Reeke’s models have shown how the ability to recognize objects and events in the environment can arise in the nervous system as a result of the operation of selective processes guided by innate value systems. His work has indicated that there is no need for built-in representational codes or computational algorithms, nor for feedback of error signals from omniscient external teachers. The results call into question the popular theory that the brain is a kind of computer.

Areas of particular interest in Reeke’s lab are perception, control of locomotion, and the development of analytic tools appropriate for the characterization of these activities in space and time. With an anthropology graduate student at the University of Pennsylvania, he studied the evolution of upright walking in human ancestor species. Currently, he mainly focuses on neural mechanisms for the recognition and recall of spatial and temporal patterns, which are of fundamental importance for planning and navigation, language, and music. The lab has developed novel information-theoretic measures that help to quantify the temporal characteristics of the signals exchanged among neurons and the spatiotemporal discharge activity of neuronal assemblies. Reeke has shown that these same measures can be used to analyze data obtained from behavioral animal experiments. In a collaborative project with Rockefeller’s Donald W. Pfaff, Reeke helped measure the contribution of estrogens to exploratory behavior in female mice.

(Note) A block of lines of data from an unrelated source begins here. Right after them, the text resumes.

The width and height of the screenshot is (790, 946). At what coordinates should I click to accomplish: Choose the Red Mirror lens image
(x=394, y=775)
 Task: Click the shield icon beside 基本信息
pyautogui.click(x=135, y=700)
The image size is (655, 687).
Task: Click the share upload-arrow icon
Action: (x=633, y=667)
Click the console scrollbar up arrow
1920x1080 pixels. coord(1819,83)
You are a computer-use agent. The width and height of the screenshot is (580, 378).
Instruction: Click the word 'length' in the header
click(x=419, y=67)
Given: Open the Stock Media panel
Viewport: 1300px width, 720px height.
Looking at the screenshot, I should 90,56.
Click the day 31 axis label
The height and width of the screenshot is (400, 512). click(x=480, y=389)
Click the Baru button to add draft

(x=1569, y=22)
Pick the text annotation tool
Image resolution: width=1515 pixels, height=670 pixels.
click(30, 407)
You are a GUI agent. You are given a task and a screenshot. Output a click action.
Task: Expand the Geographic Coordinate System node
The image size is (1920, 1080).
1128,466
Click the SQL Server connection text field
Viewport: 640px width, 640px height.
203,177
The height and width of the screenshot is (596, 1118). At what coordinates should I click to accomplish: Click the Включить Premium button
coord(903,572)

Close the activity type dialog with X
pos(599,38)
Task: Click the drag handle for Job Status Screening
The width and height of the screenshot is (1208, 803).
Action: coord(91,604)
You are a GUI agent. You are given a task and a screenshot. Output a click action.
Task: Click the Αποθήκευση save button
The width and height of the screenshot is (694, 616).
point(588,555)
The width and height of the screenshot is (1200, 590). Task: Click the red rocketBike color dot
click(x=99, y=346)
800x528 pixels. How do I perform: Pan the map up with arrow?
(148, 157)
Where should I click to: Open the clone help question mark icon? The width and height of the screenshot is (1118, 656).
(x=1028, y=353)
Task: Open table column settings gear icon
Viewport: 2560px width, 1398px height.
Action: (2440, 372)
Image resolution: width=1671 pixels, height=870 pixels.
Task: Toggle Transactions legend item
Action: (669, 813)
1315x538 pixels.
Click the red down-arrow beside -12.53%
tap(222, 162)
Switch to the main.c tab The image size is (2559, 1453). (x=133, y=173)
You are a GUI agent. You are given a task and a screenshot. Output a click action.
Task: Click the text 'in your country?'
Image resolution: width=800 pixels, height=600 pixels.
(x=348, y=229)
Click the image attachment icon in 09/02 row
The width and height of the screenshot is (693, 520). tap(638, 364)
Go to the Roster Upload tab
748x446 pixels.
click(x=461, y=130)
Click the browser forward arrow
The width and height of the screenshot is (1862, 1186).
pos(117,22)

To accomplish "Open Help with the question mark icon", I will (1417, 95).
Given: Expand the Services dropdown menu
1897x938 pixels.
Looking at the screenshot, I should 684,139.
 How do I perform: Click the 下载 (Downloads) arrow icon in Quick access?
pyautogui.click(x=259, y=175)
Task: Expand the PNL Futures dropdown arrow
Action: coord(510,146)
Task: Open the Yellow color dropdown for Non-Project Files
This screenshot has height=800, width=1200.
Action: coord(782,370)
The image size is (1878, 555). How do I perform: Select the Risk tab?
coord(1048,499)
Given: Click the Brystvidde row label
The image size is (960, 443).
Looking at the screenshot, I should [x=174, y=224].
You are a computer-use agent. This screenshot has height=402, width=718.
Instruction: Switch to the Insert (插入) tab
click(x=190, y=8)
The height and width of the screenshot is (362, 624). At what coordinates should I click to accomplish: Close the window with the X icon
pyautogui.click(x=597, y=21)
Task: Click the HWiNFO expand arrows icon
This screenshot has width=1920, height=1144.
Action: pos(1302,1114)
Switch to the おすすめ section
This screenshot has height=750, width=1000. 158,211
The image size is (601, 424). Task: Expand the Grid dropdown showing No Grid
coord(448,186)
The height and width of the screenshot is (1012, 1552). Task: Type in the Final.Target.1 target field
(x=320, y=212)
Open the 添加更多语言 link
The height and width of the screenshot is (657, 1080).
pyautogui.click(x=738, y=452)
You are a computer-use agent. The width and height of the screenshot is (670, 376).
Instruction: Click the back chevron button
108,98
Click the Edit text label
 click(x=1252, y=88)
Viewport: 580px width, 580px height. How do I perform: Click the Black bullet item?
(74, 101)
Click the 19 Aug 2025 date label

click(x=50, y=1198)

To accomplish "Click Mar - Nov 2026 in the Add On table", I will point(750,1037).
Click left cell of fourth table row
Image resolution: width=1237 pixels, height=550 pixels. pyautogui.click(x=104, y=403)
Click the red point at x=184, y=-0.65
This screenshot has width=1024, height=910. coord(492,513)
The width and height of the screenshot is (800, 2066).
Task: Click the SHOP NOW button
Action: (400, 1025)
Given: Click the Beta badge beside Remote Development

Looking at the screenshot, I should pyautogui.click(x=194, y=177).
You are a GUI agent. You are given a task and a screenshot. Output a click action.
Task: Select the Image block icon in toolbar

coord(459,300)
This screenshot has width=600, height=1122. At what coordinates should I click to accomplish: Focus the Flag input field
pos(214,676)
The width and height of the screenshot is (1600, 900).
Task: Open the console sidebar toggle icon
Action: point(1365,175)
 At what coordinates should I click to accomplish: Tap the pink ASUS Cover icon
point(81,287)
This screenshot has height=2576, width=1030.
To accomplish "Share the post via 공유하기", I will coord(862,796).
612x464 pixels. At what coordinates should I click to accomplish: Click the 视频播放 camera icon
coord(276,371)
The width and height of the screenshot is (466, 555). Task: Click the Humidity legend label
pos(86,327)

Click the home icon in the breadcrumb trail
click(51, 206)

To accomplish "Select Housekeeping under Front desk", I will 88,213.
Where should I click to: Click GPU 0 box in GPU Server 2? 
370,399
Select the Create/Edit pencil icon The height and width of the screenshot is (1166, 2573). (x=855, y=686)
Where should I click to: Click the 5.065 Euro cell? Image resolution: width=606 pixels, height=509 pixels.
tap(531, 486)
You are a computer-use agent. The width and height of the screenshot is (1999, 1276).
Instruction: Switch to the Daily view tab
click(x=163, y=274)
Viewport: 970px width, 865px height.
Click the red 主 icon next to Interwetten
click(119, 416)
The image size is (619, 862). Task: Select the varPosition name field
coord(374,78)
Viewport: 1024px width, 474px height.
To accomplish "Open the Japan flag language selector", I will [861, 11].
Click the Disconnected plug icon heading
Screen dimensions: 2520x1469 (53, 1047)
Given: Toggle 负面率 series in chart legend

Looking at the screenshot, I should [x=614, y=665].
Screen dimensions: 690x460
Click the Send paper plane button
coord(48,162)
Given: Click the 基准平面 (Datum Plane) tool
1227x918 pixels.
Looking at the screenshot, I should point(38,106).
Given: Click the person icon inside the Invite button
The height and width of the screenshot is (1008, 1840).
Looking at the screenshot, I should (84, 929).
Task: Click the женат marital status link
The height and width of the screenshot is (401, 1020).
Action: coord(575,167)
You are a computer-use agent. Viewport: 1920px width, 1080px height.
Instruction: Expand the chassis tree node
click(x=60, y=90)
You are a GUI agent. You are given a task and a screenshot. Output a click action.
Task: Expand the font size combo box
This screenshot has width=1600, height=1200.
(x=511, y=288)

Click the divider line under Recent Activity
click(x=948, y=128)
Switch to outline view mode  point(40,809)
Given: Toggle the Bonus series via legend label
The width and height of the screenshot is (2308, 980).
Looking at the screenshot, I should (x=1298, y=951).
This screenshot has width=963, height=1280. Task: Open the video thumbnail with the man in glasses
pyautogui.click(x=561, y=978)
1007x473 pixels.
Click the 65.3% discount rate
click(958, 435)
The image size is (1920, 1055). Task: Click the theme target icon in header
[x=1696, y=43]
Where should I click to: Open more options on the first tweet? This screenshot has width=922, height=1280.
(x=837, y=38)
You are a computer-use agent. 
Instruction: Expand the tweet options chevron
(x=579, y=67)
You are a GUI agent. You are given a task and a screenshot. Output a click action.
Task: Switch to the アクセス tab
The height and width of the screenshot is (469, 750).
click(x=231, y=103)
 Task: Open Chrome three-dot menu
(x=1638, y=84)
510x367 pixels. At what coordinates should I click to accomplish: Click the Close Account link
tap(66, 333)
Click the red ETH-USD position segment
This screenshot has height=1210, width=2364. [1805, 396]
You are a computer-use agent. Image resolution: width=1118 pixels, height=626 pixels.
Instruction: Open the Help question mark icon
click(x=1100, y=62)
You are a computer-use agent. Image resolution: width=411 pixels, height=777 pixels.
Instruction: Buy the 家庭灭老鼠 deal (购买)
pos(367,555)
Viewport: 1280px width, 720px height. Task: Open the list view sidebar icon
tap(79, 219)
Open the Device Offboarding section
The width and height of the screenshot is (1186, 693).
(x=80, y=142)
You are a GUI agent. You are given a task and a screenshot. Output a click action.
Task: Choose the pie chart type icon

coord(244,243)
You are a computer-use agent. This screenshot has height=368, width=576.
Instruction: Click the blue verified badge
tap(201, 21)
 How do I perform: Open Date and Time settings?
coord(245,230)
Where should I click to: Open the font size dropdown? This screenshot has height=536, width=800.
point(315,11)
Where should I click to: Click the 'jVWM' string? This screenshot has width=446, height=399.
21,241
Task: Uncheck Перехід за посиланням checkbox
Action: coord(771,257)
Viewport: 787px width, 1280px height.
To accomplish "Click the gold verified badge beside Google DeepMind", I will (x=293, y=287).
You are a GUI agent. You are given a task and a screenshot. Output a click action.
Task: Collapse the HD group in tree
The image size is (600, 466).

Reeke’s lab has also developed a composite approach to modeling neurons in which the degree of detail employed in modeling different membrane conductances is adapted to the dynamical complexity of each neuron. Their analysis of a model cerebellar Purkinje cell shows that when both the rate and the timing of a stimulus are varied, novel cell discharge behavior emerges. Members of the lab have applied these methods to study the process by which juvenile birds learn their songs, how general anesthetics affect the activities of neuronal clusters in the cerebral cortex, and the generation of descriptive models of sensorimotor contingencies and their relationship to reward in the cerebellum and other brain regions. In collaboration with Rockefeller’s Charles D. Gilbert, Reeke is currently modeling multiple interconnected areas of the primate visual cortex to better understand how objects, when viewed either in their entirety or in fragments, are recognized and categorized.